If you go to the Devalois CSI school at Kasam, in the countryside near Vellore, you will be given a garland made of plastic jasmine flowers, beads and wool. These garlands are made by gypsies at a nearby encampment. Gypsies have been seen as one of the outcast groups in Indian society. Many of the gypsy children go to the school. Often they will be the first generation of gypsy children to be educated. The school give free lunches to the children, to encourage the parents to send their children. The school also wants to encourage and help the parents, so they buy the garlands that the gypsies have made to give to all special guests to the school.

If you go to the north of the diocese of Vellore, you might visit the Palamaner Women's Industrial School. This school is run by the diocese of Vellore to help teenagers of whatever faith, who have failed and dropped out of school. If a family is poor, and they need some help with the work, or the younger children, the girls will be taken out of school to work or help. Many girls do not get a proper education, and cannot pass their exams. But just think what happens if they don't pass their exams - they cannot get proper jobs and cannot bring any more money into the family. In India, after a girl has married, she usually goes to live with her husband's family. Parents arrange the marriage partner for their children. So poor parents of daughters without a proper education often want to get their daughters married quickly. They don't always worry what sort of man they have found for their daughter.

Palamaner Women's Industrial School takes these girls and trains them in sewing and embroidery. It also teaches them how to take care of animals and crops, how to manage their money, even how to build! When the girls leave the school they are given a sewing machine so that they can continue to do sewing and embroidery in their villages and earn money. If the girls bring some money into the family, their parents are a bit more careful about who they marry! Many of the girls have done so well that they have become sewing teachers, or are working in business. Whilst at the school, the girls make many beautiful embroidered objects which they sell to make money for the school. They also make garlands out of loops of plastic thread, which they give to visitors.

Throughout the diocese of Vellore, there are many other institutions and schools which are helping to change people's lives. These places are bringing hope to people who had no hope, and turning tears of sadness into tears of joy. Anyone in need is taken in, whether they come from Christian families or not. Everyone who goes to these schools, colleges, homes, training centres and so on hears the message of Jesus Christ at assemblies and daily prayers and Bible studies but there is no compulsion for them to become Christians.

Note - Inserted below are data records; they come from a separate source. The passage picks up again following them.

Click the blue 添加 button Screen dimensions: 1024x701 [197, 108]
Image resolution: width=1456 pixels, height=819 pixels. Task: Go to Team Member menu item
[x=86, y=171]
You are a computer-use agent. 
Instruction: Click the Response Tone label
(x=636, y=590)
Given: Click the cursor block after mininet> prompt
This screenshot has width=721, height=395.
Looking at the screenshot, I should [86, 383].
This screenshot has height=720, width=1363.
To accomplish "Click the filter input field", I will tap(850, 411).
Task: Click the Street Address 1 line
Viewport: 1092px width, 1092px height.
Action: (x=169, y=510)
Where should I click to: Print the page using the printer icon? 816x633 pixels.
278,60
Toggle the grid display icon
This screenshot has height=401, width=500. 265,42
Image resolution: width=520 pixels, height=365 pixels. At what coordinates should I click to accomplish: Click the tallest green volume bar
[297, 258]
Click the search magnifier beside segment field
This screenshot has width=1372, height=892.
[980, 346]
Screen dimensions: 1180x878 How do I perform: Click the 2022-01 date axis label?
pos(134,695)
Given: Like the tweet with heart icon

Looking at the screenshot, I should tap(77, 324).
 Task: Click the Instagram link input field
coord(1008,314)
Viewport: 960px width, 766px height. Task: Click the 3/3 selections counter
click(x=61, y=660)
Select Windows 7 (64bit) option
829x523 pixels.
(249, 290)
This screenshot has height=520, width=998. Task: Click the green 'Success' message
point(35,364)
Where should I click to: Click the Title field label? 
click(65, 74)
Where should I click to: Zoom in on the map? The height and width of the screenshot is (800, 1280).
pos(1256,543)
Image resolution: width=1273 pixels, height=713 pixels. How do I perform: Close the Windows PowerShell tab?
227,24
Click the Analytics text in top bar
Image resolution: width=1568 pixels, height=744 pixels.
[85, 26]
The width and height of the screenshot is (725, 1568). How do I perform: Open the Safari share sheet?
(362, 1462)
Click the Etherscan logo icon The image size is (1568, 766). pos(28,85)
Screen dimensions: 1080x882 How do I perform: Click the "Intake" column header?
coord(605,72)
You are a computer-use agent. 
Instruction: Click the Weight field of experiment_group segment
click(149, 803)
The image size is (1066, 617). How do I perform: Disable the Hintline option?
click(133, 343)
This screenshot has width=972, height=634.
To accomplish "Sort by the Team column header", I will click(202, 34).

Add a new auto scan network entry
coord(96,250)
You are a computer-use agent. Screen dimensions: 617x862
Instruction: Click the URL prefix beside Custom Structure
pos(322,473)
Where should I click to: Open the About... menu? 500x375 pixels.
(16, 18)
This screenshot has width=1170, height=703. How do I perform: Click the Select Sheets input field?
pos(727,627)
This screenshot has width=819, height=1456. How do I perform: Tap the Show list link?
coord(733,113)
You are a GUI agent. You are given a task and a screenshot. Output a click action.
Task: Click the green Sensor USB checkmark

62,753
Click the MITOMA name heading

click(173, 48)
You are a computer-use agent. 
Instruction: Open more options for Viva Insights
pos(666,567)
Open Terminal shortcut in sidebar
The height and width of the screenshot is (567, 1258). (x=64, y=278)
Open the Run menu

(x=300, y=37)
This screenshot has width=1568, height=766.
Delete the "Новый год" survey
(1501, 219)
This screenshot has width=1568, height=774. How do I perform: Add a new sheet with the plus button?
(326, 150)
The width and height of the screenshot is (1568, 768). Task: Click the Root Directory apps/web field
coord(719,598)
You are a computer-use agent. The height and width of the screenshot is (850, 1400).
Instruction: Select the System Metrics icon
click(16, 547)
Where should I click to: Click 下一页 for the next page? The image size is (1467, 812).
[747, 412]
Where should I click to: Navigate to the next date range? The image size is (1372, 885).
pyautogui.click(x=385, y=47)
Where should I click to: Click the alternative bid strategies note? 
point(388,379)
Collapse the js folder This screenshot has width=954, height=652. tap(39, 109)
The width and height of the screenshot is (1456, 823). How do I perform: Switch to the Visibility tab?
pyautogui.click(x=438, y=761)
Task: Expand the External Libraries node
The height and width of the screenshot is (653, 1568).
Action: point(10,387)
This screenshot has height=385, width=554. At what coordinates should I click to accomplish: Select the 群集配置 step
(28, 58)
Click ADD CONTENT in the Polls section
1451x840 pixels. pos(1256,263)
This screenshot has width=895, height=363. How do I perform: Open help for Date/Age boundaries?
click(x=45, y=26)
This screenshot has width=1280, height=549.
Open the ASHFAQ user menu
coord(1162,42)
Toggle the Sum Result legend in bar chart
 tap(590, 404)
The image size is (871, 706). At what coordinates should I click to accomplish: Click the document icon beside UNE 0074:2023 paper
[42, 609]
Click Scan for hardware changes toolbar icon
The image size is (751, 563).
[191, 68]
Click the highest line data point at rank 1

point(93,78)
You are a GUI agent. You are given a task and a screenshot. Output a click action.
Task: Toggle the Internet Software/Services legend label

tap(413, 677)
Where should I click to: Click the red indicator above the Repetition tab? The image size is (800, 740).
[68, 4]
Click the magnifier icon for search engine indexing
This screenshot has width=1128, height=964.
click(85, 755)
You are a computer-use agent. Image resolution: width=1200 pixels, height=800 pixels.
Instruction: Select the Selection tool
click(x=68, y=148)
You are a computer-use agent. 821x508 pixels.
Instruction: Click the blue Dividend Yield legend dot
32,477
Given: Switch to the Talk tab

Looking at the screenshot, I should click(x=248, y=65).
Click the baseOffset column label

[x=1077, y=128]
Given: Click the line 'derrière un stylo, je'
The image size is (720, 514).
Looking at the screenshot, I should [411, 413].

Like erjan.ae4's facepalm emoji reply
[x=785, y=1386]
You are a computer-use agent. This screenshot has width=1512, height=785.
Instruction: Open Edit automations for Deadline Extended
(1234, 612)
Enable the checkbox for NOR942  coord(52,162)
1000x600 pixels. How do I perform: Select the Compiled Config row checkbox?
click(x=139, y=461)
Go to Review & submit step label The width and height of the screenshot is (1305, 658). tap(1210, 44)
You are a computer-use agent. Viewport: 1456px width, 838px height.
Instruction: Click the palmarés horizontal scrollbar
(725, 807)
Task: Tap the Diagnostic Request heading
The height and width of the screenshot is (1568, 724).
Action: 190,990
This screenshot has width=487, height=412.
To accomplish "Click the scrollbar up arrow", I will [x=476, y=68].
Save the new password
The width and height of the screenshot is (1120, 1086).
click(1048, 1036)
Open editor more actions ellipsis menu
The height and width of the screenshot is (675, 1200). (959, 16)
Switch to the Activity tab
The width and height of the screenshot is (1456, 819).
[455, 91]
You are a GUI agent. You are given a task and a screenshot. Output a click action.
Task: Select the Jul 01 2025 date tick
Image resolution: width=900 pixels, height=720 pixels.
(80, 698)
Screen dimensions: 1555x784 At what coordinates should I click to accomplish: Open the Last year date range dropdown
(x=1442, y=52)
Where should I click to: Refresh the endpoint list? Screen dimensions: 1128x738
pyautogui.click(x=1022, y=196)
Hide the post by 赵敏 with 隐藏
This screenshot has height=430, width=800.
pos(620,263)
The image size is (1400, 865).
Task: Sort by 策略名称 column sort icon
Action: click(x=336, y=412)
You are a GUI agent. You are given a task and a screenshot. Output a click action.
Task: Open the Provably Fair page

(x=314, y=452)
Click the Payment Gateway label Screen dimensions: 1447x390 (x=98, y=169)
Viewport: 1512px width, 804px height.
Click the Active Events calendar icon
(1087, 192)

The prophet Isaiah wrote to people who were suffering:

The spirit of the Lord God is upon me,
because the Lord has anointed me;
he has sent me to bring good news to the oppressed.
to bind up the brokenhearted,
...to give them a garland instead of ashes,
the oil of gladness instead of mourning,
the mantle of praise instead of a faint spirit. (Check it out: Isaiah 61: 1-3)

He promised them that God was going to bring them hope and happiness once again. The garlands that you are given when you visit these places prove that, even today, God brings hope and happiness into people's lives - giving them a garland of joy instead of the ashes of sadness, worry and fear.


Who are some of the people around us who are sad, or worried or afraid? Are there ways that we can help them, and change things?


There is an embroidered copy of St. Francis' prayer, made by the girls at Palamaneer on the powerpoint. Why not say it together now.

Lord, make me an instrument of your peace, 
Where there is hatred, let me sow love;
where there is injury, pardon;
where there is doubt, faith;
where there is despair, hope;
where there is darkness, light;
where there is sadness, joy;

O Divine Master, grant that I may not so much seek to be consoled as to console; 
to be understood as to understand; 
to be loved as to love.

For it is in giving that we receive; 
it is in pardoning that we are pardoned; 
and it is in dying that we are born to eternal life


Leader: Go in peace to discover God's world and your place in it.